Но нет. Он пошел в противоположном направлении. Очень хорошо. Жак Ле Сур продолжал наблюдать. Приятели Роланда свернули на бульвар Распай, но де Синь пересек его. Через несколько минут он уже в одиночестве двинулся на запад.

Заинтригованный, Жак шел следом.

Роланд де Синь тосковал по матери. Она умерла, когда ему было семь лет. Обычно мальчиков отправляют учиться в пансионаты, но по совету отца Ксавье Роланд получал образование в католическом лицее рядом с домом и был рад этому. Потому что Роланд обожал свой дом.

Здание, в котором они жили, воплощало собой величие. Оно было проникнуто духом Людовика XIV, короля-солнца, – большое, в стиле барокко, мощное.

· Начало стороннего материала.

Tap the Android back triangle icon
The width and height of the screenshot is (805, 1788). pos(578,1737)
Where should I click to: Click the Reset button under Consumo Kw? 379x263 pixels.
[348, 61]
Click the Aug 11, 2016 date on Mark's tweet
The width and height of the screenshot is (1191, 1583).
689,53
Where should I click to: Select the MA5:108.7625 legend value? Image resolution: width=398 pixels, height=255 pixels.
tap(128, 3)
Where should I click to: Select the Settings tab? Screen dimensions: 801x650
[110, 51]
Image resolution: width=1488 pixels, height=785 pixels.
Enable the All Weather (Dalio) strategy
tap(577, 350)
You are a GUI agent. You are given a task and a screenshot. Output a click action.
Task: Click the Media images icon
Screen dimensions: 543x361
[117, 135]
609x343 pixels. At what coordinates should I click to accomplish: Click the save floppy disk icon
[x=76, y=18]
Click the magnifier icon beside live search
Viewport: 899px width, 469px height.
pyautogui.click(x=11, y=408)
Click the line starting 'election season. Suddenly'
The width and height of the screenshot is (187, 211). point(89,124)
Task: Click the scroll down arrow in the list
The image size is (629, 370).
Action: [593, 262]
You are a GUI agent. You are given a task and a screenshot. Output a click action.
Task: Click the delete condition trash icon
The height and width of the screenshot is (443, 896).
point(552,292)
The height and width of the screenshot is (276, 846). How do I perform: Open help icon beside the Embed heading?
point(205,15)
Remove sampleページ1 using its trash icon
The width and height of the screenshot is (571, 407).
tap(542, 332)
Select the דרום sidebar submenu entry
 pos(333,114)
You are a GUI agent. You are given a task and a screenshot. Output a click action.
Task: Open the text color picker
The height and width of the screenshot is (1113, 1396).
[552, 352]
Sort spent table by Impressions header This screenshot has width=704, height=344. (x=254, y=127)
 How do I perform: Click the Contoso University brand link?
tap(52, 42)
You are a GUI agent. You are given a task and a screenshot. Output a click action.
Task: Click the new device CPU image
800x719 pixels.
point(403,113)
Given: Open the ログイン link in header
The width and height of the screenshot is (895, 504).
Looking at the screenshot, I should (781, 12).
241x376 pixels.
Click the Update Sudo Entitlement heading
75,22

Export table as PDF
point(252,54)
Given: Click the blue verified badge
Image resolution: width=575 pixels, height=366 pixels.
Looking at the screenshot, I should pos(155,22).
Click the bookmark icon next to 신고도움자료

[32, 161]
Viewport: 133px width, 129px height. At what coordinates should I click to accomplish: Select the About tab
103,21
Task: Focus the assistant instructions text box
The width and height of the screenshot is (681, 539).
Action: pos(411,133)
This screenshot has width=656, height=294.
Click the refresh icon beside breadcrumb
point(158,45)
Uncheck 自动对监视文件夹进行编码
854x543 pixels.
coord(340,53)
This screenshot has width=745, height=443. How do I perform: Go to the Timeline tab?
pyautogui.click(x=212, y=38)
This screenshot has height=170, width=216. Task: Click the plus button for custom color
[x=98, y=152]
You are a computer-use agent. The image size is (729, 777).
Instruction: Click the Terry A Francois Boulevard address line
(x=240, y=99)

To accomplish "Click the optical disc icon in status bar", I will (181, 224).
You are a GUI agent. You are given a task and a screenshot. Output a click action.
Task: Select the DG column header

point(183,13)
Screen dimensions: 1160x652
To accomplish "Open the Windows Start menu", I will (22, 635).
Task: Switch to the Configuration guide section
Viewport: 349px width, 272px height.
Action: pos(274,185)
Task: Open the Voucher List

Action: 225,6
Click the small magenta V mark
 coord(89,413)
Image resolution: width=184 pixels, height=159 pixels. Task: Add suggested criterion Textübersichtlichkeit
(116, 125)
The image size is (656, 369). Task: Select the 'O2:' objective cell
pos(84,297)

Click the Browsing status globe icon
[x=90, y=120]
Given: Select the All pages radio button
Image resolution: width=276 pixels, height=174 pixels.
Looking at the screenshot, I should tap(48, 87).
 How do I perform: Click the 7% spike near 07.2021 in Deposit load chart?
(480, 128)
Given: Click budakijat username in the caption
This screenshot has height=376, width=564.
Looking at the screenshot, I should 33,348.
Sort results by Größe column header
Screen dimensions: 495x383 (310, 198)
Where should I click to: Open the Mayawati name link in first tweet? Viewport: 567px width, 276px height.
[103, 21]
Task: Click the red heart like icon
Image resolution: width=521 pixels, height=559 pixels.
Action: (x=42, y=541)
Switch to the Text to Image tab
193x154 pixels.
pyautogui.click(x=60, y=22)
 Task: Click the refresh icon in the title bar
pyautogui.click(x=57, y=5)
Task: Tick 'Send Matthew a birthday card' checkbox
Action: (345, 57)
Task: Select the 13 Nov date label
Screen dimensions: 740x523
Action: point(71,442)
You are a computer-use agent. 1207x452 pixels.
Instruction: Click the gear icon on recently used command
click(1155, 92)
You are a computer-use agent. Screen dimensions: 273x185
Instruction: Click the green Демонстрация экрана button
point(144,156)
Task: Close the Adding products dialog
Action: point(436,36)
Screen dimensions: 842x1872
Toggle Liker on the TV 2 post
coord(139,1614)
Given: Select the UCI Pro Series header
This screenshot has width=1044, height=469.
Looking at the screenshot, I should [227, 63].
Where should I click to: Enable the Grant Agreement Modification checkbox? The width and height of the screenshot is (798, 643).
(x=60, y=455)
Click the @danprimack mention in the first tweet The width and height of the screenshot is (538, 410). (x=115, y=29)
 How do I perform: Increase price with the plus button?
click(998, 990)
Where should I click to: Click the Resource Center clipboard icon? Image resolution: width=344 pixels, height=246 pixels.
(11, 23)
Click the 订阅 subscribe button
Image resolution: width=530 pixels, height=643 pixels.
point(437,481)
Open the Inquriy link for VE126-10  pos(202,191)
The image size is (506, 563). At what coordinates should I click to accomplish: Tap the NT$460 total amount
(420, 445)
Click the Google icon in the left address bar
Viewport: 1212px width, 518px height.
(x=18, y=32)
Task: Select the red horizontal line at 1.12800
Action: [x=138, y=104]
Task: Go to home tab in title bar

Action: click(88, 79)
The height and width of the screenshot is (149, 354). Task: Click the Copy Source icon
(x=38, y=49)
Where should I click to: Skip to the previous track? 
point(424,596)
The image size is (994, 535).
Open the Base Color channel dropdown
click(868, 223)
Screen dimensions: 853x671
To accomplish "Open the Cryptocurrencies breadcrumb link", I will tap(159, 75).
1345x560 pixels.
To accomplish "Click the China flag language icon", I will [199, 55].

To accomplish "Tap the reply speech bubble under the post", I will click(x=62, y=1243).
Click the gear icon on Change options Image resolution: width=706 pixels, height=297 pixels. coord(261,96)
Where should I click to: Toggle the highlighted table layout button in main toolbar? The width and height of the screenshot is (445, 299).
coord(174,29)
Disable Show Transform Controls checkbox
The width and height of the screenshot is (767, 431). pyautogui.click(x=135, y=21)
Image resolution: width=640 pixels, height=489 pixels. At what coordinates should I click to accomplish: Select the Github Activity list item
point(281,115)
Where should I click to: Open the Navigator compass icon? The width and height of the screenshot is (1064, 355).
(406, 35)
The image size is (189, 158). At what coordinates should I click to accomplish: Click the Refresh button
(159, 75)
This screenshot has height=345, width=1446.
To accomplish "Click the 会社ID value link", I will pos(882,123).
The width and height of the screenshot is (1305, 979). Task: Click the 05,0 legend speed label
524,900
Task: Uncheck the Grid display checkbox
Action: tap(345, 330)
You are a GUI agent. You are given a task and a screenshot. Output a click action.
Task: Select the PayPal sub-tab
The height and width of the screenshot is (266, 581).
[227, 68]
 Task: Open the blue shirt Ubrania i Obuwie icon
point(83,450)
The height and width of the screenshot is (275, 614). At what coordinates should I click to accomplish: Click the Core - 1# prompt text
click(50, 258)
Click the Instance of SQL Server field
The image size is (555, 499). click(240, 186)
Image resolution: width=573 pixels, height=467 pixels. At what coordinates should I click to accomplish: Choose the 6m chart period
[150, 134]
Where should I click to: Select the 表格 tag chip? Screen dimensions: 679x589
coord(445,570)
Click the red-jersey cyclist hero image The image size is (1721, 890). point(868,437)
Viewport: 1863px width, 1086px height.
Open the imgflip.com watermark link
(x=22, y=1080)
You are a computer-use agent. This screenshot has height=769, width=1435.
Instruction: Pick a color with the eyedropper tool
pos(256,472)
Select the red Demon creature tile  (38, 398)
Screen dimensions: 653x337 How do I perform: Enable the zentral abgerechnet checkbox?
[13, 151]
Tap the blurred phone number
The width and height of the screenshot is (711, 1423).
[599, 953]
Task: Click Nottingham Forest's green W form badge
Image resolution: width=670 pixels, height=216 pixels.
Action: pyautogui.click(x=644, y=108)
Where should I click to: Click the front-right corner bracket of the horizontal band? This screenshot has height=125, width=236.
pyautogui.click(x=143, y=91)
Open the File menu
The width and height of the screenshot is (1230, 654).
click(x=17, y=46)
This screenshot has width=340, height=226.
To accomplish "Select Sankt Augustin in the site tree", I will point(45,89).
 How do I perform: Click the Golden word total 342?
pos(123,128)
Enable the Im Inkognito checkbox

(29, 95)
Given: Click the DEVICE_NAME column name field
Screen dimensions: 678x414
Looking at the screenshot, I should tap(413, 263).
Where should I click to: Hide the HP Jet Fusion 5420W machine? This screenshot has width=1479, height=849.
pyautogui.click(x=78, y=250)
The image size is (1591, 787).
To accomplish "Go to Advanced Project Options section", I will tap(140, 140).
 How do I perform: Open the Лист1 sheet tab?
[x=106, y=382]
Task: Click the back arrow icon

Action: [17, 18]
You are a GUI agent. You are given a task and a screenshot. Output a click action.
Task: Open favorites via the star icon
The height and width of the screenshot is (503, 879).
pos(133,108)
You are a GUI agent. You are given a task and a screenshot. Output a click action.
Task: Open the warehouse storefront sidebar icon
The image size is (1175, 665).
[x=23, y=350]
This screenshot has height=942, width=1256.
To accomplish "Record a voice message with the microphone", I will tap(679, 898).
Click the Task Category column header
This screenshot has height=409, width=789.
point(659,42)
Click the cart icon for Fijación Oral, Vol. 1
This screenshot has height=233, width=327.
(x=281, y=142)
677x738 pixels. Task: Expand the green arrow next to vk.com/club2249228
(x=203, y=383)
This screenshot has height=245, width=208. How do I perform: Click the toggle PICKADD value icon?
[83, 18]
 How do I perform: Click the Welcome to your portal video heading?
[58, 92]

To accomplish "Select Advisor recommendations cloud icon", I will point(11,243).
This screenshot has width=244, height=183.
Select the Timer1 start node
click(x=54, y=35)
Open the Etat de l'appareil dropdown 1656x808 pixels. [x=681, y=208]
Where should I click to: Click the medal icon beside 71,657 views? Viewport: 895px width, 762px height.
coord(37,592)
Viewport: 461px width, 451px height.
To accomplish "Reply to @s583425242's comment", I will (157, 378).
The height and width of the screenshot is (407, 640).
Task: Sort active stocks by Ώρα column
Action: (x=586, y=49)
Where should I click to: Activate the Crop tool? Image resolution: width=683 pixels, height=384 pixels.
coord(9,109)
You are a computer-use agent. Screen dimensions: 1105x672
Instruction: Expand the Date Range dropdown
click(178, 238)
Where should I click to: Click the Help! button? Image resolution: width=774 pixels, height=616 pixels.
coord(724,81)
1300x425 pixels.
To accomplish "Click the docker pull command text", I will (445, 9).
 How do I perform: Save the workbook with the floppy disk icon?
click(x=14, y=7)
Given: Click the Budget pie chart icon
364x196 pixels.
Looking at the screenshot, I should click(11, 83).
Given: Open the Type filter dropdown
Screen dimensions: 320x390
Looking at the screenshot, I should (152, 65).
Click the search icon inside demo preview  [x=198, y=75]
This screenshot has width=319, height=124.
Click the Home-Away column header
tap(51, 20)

С улицы к нему вели внушительные железные ворота, за которыми находился небольшой двор, окаймленный боковыми флигелями – их называли павильонами. Вестибюль и широкая лестница были отделаны светлым полированным камнем. В высоких просторных комнатах на паркете и обюссонских коврах стояли, словно статные корабли на якоре, массивные стулья эпохи Людовика XIV, лакированные комоды и тяжелые инкрустированные столы, поблескивающие бронзовыми накладками. Мраморные столешницы гасили отраженный солнечный свет, который уважительно входил в аристократическую тишину дома. Родовые портреты – седые генералы, льстивые придворные – напоминали нынешним де Синям, что не только Бог, но и предки следят за тем, что делают потомки, и ожидают, что новые поколения, по крайней мере, не уронят фамильную честь.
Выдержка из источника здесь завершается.